The Tennessee Wildlife Resources Agency said it showed up in Joelton near Baxter Road.
Every six hours, Conquest's trail camera sends a group of pictures to his cell phone. He usually sees deer.
"You're scrolling through and you see deer picture, deer picture and then all of a sudden, a bear. Wow. It's different," Conquest said.
In the four years he's had the camera, he's never captured any bears on it. Conquest sent the two pictures his camera got to the TWRA to help warn neighbors.
The pictures are receiving more attention than he was expecting.
"At this point, I feel like maybe I got a picture of Big Foot or something," Conquest said.
The TWRA said young bears move through Middle Tennessee, but don't usually stick around.

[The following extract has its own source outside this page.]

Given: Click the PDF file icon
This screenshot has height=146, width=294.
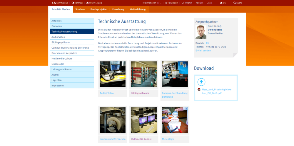Looking at the screenshot, I should (199, 89).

The agency recommends the following if bears have been spotted in your area:
- Never Feed or Approach Bears Intentionally. Feeding bears or allowing them to find anything that smells or tastes like food teaches bears to approach homes and people looking for more. Bears will defend themselves if a person gets too close, so don’t risk your safety and theirs!
- Secure Food, Garbage and Recycling. Food and food odors attract bears, so don’t reward them with easily available food, liquids or garbage.
- Remove Bird Feeders When Bears Are Active. Birdseed and grains have lots of calories, so they’re very attractive to bears. Removing feeders is the best way to avoid creating conflicts with bears.
- Never Leave Pet Food Outdoors. Feed pets indoors when possible. If you must feed pets outside, feed in single portions and remove food and bowls after feeding. Store pet food where bears can’t see or smell it.
- Clean & Store Grills. Clean grills after each use and make sure that all grease, fat and food particles are removed. Store clean grills and smokers in a secure area that keeps bears out.
- Alert Neighbors to Bear Activity. See bears in the area or evidence of bear activity? Tell your neighbors and share information on how to avoid bear conflicts. Bears have adapted to living near people; now it’s up to us to adapt to living near bears.
If you spot a bear, make sure to report it to the TWRA.